Serangan Balasan Memperluas Tekanan di Laut dan Darat
Dilansir BBC, eskalasi terbaru bermula setelah AS mengaku menyerang lebih dari 140 target militer Iran sebagai respons atas serangan terhadap sebuah kapal yang melintasi Selat Hormuz. Washington menyebut kapal berbendera Siprus itu diserang rudal jelajah IRGC karena dianggap memakai rute yang tidak disetujui.
Centcom menyatakan kapal tersebut rusak di ruang mesin sehingga tidak bisa melanjutkan pelayaran. Satu awak kapal dilaporkan hilang, sementara otoritas maritim Inggris menyebut seluruh kru terpaksa meninggalkan kapal dengan sekoci penyelamat.
AS mengatakan serangannya menghantam lokasi rudal, drone, jaringan komunikasi, dan fasilitas pengawasan di wilayah pesisir Iran. Menteri Pertahanan AS Pete Hegseth menegaskan Iran telah membuat pilihan yang buruk dan harus menanggung konsekuensinya.
Di sisi lain, IRGC menyatakan serangan AS juga menyasar sejumlah pangkalan pantai dan menara telekomunikasi di wilayah selatan Iran. Iran kemudian membalas dengan serangkaian serangan ke pangkalan AS dan negara-negara sekutunya di kawasan.
IRGC mengklaim fase pertama pembalasan mencakup serangan ke Pangkalan Udara Prince Hassan di Yordania yang disebut menghancurkan pusat komando serta hanggar drone MQ-9. Iran juga melaporkan rudal ditembakkan ke arah Pulau Qeshm, yang disebut menjadi salah satu pangkalan penting IRGC di Teluk.

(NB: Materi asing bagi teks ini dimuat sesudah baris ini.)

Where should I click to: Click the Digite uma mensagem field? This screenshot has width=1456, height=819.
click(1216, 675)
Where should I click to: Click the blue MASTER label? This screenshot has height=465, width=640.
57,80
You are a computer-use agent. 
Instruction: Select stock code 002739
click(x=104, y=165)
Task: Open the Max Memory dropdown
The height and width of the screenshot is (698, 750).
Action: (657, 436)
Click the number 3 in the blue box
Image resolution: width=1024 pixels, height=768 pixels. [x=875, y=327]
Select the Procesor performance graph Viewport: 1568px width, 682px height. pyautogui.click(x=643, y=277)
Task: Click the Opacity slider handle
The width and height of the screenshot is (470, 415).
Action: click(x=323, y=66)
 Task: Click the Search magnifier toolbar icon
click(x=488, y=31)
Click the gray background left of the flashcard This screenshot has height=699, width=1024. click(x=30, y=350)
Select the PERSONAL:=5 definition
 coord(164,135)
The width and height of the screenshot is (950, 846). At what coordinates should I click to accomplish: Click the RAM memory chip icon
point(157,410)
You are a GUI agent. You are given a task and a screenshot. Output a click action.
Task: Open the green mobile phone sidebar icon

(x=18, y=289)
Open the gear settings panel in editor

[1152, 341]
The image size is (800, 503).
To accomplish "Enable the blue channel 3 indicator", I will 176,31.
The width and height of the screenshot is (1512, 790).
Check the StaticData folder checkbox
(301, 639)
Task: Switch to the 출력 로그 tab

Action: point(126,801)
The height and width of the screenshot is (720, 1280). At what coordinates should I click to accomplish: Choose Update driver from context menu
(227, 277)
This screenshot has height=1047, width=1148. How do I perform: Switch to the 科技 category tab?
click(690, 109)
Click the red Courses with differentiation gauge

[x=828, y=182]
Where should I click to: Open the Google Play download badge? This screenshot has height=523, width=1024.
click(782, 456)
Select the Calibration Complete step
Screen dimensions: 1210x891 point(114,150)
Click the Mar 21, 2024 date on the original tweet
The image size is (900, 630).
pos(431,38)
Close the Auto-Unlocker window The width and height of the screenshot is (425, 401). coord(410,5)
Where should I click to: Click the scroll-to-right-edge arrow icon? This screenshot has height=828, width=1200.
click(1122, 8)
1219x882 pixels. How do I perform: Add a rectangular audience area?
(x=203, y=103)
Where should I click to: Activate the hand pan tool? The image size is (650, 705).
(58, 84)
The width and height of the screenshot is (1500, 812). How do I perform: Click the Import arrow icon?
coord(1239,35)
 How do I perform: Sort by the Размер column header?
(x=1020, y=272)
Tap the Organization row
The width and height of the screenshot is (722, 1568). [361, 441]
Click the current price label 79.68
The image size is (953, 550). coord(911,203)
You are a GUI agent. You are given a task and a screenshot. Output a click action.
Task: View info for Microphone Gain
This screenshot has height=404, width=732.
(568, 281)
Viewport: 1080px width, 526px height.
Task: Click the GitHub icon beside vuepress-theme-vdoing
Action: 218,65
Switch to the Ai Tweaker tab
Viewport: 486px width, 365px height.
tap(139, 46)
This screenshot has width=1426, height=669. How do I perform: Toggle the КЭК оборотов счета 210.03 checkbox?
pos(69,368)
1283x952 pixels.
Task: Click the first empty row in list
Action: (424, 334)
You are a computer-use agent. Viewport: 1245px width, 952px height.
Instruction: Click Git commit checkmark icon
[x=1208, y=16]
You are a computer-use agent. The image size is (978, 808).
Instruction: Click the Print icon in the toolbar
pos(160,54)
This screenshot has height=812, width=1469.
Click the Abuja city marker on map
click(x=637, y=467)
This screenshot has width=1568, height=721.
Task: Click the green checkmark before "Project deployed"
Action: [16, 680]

Ketua Parlemen Iran Mohammad Bagher Ghalibaf, yang juga menjadi kepala negosiator Iran dalam perundingan dengan AS, mengatakan bahwa “era kesepakatan sepihak telah berakhir.” Ia menulis di media sosial X, “Sudah kami katakan: tepati janji atau bayar harganya. Kenyataan sedang mengetuk pintu.”
Pertempuran terbaru itu juga membahayakan gencatan senjata sementara yang sebelumnya disepakati untuk membuka kembali Selat Hormuz dan mengupayakan penghentian konflik secara permanen. Meski begitu, Trump mengatakan pembicaraan dengan Iran masih akan berlanjut dan para mediator tetap berusaha menghidupkan kembali proses diplomatik.